If L is diagonalizable, algebraic & geometric multiplicities are equal

[JD_PM]

TL;DR Summary

I want to prove that if $L$ is diagonalizable then each eigenvalue $\lambda_i$ has algebraic multiplicity equal to its geometric multiplicity (i.e. $a(\lambda_i ) =g(\lambda_i ))$.

I am not used to write down formal mathematical proofs so any advice on that is very much welcomed!

Given a n-dimensional vector space $V$ (where n is a finite number) and a linear operator $L$ (which, by definition, implies $L:V \to V$; reference: Linear Algebra Done Right by Axler, page 86) whose characteristic polynomial (we assume) can be factorized out as first-degree products over $\Bbb R$ and whose collection of eigenvalues is $\{\lambda_1, \lambda_2,..., \lambda_k\}$. If $L$ is diagonalizable then each eigenvalue $\lambda_i$ has algebraic multiplicity equal to its geometric multiplicity (i.e. $a(\lambda_i ) =g(\lambda_i )$

First off, we assume that the matrix $L$ is diagonalizable. That implies that there is a basis of $V$ consisting of eigenvectors of $L$. We made no assumption regarding the degeneracy of the spectrum so let's keep it general. Let us label $a_1$ as the collection of all eigenvectors with eigenvalue $\lambda_i$ and we do the same up to $a_k$. Now we construct the basis $\beta$ of eigenvectors of $L$ i.e.

\begin{equation*}
\beta = \{ a_1, a_2, ..., a_k\}
\end{equation*}

Thus $D=P^{-1} A P$, where $D$ is a diagonal matrix, (with respect to the $\beta$ basis) containing the eigenvalues of $L$ i.e.

We now build up the matrix $P$ as a row matrix containing the columns of $P$

\begin{equation*}
P=(p_1 p_2 ... p_k)
\end{equation*}

We note that

\begin{align*}
&AP=PD \Rightarrow \\
&\Rightarrow (Ap_1 Ap_2 ... Ap_k) = A(p_1 p_2 ... p_k) = (p_1 p_2 ... p_k)D=(\lambda_1 p_1 \lambda_2 p_2 ... \lambda_k p_k)
\end{align*}

So we see that each of the columns of the matrix $P$ satisfies the eigenvector equation i.e. $Ap_i = \lambda_i p_i$.

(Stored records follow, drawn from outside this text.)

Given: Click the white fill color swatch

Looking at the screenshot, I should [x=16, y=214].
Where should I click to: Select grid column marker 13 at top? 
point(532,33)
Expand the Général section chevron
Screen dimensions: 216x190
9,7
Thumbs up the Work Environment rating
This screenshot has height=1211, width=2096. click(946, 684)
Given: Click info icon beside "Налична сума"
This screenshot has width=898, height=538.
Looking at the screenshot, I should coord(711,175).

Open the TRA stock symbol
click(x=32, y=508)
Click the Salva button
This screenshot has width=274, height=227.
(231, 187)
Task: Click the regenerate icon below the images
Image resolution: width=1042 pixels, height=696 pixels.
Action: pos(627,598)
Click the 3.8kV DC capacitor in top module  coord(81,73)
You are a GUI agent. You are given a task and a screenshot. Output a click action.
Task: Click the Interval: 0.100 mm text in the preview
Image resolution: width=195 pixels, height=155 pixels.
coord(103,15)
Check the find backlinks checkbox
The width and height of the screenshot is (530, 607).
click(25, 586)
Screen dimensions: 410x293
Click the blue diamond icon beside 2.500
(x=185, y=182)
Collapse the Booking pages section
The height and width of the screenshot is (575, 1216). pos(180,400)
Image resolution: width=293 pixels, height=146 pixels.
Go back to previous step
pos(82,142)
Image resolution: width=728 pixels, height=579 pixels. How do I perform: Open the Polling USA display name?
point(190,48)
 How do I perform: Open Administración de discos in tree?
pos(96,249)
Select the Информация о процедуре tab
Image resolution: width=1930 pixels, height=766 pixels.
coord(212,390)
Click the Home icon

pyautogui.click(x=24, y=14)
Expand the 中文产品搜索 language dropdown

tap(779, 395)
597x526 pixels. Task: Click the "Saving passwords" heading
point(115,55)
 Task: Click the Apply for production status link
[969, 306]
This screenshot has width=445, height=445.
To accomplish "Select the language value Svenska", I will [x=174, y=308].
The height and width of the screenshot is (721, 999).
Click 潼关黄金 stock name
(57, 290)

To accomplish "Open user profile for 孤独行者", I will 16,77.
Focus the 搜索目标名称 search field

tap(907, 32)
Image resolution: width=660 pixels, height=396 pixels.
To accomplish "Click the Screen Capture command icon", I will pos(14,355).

What I do not see is how to show that $a(\lambda_i) = g(\lambda_i)$ from here.

Thank you!

 

[Infrared]

The sum of the algebraic multiplicities is $n$. Since $L$ is diagonalizable, the sum of the geometric multiplicities is also $n$. Since $a(\lambda)\geq g(\lambda)$ for each eigenvalue $\lambda$, these sums can only be equal if we always have $a(\lambda)=g(\lambda).$

 

[JD_PM]

The sum of the algebraic multiplicities is $n$.

Alright I see this is because we are given that the characteristic polynomial completely factorizes in first degree products over $\Bbb R$

Since $L$ is diagonalizable, the sum of the geometric multiplicities is also $n$.

Naïve question: why?

 

[Infrared]

Since $L$ is diagonalizable, $V$ is the direct sum of the eigenspaces for $T.$ The dimension of each eigenspace is the geometric multiplicity of the corresponding eigenvalue.

 

[jbunniii]

More concretely, suppose that the algebraic multiplicity of eigenvalue $\lambda$ is $m$. Since $A$ is diagonalizable, then (permuting the rows and columns if necessary) we may assume that there is a matrix $D$ such that the first $m$ diagonal entries of $D$ are $\lambda$, and that there is an invertible matrix $P$ such that $PD = AP$.

If $e_j$ denotes the column vector with $1$ in the $j$'th entry and zeros everywhere else, then for $1 \leq j \leq m$ we have $De_j = \lambda e_j$. Also, if $p_j$ denotes the $j$'th column of $P$, then $Pe_j = p_j$. Therefore:
$$PDe_j = P(\lambda e_j) = \lambda Pe_j = \lambda p_j$$
and
$$APe_j = Ap_j$$
Since the LHS's of the above two equations are equal, so are the RHS's:
$$Ap_j = \lambda p_j$$
which shows that $p_j$ is an eigenvector of $A$ associated with $\lambda$.

This holds for $1 \leq j \leq m$, which shows that the geometric multiplicity of $\lambda$ is at least $m$; here we are using the fact that $p_1,p_2,\ldots,p_m$ are linearly independent since $P$ is invertible.

Since the geometric multiplicity cannot exceed the algebraic multiplicity, which is also $m$, the conclusion follows.